**ASSIGNMENT**:
With both ends included, repeat exactly the lines of the entries below from the one containing "Juventude (1152, 950)" down to the one containing "Investimento (1157, 933)", and no others.

**EXTRACTED MATERIAL**:
* * * * * * *

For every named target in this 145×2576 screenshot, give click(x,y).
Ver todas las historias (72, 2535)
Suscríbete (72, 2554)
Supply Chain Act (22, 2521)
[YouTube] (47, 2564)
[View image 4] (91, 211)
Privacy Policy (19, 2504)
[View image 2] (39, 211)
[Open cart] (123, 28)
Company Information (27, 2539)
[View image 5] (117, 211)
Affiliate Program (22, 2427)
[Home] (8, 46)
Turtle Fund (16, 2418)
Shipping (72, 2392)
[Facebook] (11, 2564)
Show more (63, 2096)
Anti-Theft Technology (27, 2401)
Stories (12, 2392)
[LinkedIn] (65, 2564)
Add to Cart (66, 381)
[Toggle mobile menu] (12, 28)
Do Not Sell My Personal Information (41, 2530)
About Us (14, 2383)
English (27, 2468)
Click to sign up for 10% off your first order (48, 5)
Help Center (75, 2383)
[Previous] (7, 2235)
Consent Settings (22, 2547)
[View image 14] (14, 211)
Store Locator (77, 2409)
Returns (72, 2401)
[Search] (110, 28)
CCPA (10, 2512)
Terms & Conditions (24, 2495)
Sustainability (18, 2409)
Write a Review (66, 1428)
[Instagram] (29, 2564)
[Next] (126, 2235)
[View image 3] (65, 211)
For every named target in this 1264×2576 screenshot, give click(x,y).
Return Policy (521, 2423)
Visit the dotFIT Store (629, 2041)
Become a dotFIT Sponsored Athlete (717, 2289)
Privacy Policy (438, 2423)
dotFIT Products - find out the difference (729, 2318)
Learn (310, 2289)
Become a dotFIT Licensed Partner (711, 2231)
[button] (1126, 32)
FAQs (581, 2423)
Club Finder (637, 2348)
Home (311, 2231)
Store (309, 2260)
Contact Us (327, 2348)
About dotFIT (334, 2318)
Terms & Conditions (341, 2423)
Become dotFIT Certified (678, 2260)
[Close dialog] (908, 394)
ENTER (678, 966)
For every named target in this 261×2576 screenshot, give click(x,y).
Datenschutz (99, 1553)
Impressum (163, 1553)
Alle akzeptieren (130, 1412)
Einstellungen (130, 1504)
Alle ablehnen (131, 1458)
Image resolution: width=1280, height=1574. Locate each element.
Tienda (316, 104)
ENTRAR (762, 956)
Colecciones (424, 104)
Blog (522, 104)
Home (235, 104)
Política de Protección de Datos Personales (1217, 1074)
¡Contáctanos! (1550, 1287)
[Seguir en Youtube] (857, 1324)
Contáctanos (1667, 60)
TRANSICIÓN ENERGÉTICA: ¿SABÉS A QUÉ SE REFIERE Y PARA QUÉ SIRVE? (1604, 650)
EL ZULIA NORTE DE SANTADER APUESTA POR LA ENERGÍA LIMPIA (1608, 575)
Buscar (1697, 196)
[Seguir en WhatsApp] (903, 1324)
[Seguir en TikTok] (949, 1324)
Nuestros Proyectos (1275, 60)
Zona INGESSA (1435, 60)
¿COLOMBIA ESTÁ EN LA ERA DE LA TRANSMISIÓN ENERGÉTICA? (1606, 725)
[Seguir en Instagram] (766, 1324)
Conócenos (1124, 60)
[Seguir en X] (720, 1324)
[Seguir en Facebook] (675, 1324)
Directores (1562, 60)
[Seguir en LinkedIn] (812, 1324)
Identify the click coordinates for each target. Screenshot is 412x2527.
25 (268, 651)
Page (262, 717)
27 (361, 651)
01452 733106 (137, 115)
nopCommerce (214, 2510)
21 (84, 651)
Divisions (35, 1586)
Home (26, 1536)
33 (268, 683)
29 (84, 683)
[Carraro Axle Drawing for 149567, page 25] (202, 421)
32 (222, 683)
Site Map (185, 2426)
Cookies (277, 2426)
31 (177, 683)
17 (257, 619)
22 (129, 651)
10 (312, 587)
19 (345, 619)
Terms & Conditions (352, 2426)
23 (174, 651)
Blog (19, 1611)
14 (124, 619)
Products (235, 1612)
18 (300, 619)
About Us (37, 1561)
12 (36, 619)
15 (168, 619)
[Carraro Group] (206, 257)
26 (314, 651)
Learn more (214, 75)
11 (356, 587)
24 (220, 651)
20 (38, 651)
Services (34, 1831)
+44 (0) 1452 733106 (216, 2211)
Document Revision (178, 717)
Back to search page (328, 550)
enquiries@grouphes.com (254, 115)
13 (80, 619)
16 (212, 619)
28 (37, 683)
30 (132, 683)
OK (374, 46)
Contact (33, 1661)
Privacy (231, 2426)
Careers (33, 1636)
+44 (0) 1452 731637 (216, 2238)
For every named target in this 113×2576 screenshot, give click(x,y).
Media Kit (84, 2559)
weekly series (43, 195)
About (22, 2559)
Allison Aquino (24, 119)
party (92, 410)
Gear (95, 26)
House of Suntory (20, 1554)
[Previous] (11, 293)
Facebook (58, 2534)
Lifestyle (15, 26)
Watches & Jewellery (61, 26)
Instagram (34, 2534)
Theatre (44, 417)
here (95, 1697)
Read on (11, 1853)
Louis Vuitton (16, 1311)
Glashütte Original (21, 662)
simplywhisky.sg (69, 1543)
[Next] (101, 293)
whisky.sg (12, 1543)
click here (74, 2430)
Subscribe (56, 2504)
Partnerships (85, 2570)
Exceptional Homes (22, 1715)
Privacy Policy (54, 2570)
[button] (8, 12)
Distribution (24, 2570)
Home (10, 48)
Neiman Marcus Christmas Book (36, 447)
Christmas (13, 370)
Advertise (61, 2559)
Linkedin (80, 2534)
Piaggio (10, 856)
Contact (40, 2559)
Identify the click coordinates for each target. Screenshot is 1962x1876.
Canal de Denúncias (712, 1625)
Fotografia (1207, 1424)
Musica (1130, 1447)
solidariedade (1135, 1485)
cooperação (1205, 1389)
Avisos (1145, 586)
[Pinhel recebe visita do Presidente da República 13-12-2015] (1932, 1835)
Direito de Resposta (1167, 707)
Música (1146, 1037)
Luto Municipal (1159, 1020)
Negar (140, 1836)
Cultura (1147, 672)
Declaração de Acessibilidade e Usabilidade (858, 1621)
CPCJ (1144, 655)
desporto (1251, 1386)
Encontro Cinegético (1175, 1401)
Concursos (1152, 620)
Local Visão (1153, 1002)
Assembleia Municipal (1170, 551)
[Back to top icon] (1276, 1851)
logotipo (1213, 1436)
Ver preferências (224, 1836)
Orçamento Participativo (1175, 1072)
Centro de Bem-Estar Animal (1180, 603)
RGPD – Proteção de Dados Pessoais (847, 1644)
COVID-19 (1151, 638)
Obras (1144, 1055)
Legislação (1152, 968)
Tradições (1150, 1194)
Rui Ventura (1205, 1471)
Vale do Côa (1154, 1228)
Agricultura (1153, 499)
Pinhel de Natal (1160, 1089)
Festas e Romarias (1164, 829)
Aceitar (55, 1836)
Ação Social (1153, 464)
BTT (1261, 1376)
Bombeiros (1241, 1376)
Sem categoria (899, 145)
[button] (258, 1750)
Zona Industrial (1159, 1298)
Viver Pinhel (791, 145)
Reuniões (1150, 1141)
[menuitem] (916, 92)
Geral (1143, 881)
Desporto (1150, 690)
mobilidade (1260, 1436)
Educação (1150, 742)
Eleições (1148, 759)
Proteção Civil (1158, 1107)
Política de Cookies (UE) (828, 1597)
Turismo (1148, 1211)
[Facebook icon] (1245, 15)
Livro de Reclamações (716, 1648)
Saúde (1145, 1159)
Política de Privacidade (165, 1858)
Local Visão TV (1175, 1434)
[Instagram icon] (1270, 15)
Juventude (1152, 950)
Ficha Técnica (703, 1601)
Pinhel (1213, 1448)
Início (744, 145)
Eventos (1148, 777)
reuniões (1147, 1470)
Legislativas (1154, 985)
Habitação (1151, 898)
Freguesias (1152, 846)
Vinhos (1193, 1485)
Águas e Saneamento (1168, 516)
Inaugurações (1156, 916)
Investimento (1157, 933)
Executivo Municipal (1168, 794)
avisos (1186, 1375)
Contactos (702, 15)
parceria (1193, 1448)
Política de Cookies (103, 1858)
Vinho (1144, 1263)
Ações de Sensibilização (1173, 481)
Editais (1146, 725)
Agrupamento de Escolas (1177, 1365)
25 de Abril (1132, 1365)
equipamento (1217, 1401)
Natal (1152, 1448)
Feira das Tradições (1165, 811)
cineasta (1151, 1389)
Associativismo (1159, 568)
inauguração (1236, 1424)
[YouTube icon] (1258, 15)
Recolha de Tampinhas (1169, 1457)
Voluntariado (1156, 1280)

* * * * * * *

**EXERCISE SOLUTION**:
Juventude (1152, 950)
Ficha Técnica (703, 1601)
Pinhel (1213, 1448)
Início (744, 145)
Eventos (1148, 777)
reuniões (1147, 1470)
Legislativas (1154, 985)
Habitação (1151, 898)
Freguesias (1152, 846)
Vinhos (1193, 1485)
Águas e Saneamento (1168, 516)
Inaugurações (1156, 916)
Investimento (1157, 933)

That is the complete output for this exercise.